#### [Stored records]
------------------------------------------------

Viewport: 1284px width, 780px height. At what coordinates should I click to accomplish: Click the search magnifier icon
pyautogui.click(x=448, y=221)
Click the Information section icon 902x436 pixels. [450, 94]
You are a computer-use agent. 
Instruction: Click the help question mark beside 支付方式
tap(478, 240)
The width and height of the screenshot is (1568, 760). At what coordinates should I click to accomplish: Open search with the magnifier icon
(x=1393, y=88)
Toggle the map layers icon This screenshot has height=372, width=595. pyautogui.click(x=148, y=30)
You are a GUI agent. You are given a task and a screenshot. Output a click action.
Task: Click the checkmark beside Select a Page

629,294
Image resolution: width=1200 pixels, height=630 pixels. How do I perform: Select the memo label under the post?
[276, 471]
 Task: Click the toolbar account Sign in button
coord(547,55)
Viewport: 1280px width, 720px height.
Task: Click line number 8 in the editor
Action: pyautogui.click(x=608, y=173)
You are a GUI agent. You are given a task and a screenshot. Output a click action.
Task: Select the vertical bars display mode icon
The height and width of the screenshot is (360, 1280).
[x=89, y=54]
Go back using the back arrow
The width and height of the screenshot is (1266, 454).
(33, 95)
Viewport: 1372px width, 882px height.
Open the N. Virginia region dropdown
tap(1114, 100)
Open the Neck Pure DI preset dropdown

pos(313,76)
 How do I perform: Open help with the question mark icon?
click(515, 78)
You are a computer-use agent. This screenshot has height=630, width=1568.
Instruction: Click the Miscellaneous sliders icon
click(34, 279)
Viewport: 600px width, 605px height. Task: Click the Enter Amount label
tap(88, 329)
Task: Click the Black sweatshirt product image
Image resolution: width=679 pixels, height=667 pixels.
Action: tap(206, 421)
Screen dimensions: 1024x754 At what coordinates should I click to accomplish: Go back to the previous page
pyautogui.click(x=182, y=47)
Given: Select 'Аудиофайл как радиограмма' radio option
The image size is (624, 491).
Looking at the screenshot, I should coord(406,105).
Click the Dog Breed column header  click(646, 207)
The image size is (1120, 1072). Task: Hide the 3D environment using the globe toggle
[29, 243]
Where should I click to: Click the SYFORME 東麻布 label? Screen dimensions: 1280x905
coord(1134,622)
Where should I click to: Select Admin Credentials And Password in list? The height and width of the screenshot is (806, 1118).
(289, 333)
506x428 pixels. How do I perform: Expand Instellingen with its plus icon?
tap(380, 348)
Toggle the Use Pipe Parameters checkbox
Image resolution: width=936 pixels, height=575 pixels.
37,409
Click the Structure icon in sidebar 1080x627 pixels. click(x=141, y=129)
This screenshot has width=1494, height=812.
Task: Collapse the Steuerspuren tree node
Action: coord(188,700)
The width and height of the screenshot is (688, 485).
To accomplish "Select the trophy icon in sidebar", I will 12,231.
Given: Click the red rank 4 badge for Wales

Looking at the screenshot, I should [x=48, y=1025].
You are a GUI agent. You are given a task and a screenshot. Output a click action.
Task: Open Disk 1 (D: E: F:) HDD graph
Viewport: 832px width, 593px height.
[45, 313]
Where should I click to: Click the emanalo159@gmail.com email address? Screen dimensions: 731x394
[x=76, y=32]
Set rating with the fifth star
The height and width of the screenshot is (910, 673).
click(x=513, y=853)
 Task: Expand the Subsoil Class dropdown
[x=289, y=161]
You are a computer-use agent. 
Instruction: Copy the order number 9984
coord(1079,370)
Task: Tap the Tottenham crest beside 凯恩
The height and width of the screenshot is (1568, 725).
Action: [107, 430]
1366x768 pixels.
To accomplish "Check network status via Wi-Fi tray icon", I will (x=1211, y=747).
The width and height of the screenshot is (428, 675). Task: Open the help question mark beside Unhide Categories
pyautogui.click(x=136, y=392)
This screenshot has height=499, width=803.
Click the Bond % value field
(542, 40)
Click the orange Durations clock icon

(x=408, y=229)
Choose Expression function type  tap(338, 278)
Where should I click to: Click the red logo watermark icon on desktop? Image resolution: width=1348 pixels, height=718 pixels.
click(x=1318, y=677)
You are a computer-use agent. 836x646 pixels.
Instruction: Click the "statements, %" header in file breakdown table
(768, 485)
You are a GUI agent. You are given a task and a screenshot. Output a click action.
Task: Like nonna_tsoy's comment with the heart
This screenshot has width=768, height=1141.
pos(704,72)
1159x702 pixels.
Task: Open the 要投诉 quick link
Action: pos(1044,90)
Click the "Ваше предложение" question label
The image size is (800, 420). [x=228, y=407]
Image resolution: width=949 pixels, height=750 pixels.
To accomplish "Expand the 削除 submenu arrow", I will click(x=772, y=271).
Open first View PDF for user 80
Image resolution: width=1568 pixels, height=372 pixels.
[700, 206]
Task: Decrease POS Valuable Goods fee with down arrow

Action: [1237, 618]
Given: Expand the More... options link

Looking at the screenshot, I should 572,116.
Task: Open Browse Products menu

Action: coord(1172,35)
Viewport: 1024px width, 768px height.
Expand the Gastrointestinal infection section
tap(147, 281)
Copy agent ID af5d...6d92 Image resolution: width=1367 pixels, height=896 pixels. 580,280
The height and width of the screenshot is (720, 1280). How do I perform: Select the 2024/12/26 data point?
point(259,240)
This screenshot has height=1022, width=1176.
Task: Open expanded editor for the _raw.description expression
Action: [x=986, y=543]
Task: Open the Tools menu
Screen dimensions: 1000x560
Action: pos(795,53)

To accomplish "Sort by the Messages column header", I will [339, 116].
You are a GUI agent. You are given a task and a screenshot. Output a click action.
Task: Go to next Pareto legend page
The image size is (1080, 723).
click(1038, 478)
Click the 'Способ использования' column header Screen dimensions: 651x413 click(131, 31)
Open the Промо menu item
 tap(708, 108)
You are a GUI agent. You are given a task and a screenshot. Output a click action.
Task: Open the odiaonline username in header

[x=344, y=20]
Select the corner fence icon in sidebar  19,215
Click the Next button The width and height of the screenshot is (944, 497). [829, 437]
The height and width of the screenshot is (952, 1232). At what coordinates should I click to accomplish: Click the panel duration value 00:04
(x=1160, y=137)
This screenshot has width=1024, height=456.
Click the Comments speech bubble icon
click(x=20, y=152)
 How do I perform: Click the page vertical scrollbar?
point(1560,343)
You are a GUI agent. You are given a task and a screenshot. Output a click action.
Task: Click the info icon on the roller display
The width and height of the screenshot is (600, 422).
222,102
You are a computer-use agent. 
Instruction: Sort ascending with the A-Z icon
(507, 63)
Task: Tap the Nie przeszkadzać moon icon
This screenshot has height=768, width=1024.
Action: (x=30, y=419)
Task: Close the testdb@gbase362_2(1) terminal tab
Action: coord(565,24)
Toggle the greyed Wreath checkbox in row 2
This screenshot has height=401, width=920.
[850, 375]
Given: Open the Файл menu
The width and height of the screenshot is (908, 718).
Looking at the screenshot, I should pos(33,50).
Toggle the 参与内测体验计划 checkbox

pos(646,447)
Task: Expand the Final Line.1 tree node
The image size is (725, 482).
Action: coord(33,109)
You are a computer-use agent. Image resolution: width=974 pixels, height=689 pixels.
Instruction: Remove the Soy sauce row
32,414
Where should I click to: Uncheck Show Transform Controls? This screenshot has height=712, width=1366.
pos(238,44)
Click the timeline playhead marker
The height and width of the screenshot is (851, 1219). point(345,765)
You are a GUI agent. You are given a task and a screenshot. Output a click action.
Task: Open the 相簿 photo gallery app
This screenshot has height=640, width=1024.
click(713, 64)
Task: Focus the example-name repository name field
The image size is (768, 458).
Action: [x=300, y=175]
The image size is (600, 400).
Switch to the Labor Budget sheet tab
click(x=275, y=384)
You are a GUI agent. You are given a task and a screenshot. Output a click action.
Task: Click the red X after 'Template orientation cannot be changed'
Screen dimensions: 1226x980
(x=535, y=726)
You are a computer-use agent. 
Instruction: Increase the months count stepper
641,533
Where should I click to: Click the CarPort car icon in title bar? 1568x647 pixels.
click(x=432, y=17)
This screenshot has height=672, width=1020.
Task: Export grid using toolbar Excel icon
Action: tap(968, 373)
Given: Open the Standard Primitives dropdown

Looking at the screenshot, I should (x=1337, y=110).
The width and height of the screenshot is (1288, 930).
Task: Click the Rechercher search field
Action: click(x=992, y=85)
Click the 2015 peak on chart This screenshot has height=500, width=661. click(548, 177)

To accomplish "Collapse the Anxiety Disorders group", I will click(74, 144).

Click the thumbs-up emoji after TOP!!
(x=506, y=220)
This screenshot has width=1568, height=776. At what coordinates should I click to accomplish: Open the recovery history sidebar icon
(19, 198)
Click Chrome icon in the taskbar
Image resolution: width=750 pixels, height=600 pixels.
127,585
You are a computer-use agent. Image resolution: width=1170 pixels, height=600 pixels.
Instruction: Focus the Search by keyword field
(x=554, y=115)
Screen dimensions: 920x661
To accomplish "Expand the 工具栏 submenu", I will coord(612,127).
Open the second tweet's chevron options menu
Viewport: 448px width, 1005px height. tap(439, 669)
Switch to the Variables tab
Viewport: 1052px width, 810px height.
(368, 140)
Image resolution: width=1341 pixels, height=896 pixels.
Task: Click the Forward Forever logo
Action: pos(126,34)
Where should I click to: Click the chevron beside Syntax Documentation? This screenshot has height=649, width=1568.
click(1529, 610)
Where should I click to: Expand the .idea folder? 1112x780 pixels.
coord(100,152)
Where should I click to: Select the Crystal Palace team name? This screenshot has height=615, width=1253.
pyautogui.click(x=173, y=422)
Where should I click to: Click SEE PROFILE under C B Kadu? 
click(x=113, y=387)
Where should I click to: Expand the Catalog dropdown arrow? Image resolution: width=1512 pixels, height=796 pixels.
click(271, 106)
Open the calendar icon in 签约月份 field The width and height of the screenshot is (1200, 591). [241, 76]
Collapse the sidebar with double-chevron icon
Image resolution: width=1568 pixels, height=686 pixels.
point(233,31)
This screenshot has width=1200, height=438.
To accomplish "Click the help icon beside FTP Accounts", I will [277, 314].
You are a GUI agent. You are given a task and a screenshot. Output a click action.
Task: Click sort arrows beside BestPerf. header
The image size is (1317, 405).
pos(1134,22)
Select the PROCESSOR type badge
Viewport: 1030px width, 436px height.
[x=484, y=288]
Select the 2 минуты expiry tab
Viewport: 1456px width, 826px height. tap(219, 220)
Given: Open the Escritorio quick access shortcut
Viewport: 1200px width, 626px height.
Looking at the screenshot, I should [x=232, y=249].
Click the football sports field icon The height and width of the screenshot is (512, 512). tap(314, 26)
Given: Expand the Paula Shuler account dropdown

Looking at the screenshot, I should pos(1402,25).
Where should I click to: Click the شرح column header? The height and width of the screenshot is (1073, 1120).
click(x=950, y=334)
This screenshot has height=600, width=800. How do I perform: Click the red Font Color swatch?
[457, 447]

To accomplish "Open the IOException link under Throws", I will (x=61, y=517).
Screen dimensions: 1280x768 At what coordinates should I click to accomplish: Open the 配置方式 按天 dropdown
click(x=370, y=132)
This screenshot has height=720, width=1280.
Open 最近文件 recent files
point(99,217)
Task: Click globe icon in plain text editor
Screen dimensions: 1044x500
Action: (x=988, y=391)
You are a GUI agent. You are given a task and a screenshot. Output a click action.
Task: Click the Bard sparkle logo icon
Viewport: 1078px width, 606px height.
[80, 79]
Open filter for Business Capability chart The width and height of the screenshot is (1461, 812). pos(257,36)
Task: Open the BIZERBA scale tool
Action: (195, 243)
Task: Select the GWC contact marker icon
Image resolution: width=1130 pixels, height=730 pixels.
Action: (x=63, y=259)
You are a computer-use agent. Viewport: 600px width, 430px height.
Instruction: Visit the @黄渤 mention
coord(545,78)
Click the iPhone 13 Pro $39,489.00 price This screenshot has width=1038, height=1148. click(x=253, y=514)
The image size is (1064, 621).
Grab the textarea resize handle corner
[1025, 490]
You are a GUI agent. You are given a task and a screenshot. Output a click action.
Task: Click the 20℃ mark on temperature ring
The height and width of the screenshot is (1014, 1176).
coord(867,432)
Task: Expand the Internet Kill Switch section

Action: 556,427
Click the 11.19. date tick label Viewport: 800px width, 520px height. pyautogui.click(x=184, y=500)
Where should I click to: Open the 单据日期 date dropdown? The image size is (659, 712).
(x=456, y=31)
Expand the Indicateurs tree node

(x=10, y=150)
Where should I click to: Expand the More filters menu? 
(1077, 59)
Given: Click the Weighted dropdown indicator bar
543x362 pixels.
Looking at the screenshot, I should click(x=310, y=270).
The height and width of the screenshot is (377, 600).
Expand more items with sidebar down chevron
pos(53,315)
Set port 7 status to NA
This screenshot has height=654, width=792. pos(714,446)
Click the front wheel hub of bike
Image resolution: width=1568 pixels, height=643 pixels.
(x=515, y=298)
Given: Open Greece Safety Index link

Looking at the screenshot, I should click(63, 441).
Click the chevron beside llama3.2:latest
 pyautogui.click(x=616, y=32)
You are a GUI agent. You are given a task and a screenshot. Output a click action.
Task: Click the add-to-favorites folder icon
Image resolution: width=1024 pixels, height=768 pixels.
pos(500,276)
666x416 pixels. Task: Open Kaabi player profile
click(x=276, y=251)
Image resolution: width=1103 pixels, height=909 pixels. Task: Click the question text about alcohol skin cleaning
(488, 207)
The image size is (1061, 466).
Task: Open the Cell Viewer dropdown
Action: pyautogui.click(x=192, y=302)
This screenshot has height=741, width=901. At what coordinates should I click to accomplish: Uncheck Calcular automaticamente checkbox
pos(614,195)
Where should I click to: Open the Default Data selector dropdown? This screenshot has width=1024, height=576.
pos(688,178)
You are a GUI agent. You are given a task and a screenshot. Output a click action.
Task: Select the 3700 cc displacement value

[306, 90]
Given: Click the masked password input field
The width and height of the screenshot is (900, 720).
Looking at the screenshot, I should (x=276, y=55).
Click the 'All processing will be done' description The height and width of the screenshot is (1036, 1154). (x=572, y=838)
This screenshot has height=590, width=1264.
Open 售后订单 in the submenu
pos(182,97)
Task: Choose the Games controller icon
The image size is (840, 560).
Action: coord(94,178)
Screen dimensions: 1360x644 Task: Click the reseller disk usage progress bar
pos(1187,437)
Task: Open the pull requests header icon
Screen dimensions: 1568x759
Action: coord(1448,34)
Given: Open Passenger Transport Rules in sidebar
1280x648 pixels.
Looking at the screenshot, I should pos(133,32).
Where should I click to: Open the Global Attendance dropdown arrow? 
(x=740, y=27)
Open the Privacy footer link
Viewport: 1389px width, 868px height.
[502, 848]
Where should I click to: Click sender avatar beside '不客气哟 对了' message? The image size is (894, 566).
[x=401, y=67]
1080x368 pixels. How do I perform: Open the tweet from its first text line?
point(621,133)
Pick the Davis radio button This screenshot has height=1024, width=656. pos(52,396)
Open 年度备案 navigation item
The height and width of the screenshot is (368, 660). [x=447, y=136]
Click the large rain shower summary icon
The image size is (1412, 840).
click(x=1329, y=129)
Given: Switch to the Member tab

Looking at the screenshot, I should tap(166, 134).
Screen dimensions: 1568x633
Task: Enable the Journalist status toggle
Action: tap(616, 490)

------------------------------------------------

#### [WORK INSTRUCTIONS]
Copy out the entries above exactly as given, starting at the top and ending with the line containing "Click the Dog"; include both and nothing more.

#### [RESPONSE TO THE EXERCISE]
Viewport: 1284px width, 780px height. At what coordinates should I click to accomplish: Click the search magnifier icon
pyautogui.click(x=448, y=221)
Click the Information section icon 902x436 pixels. [450, 94]
You are a computer-use agent. 
Instruction: Click the help question mark beside 支付方式
tap(478, 240)
The width and height of the screenshot is (1568, 760). At what coordinates should I click to accomplish: Open search with the magnifier icon
(x=1393, y=88)
Toggle the map layers icon This screenshot has height=372, width=595. pyautogui.click(x=148, y=30)
You are a GUI agent. You are given a task and a screenshot. Output a click action.
Task: Click the checkmark beside Select a Page

629,294
Image resolution: width=1200 pixels, height=630 pixels. How do I perform: Select the memo label under the post?
[276, 471]
 Task: Click the toolbar account Sign in button
coord(547,55)
Viewport: 1280px width, 720px height.
Task: Click line number 8 in the editor
Action: pyautogui.click(x=608, y=173)
You are a GUI agent. You are given a task and a screenshot. Output a click action.
Task: Select the vertical bars display mode icon
The height and width of the screenshot is (360, 1280).
[x=89, y=54]
Go back using the back arrow
The width and height of the screenshot is (1266, 454).
(33, 95)
Viewport: 1372px width, 882px height.
Open the N. Virginia region dropdown
tap(1114, 100)
Open the Neck Pure DI preset dropdown

pos(313,76)
 How do I perform: Open help with the question mark icon?
click(515, 78)
You are a computer-use agent. This screenshot has height=630, width=1568.
Instruction: Click the Miscellaneous sliders icon
click(34, 279)
Viewport: 600px width, 605px height. Task: Click the Enter Amount label
tap(88, 329)
Task: Click the Black sweatshirt product image
Image resolution: width=679 pixels, height=667 pixels.
Action: tap(206, 421)
Screen dimensions: 1024x754 At what coordinates should I click to accomplish: Go back to the previous page
pyautogui.click(x=182, y=47)
Given: Select 'Аудиофайл как радиограмма' radio option
The image size is (624, 491).
Looking at the screenshot, I should coord(406,105).
Click the Dog Breed column header  click(646, 207)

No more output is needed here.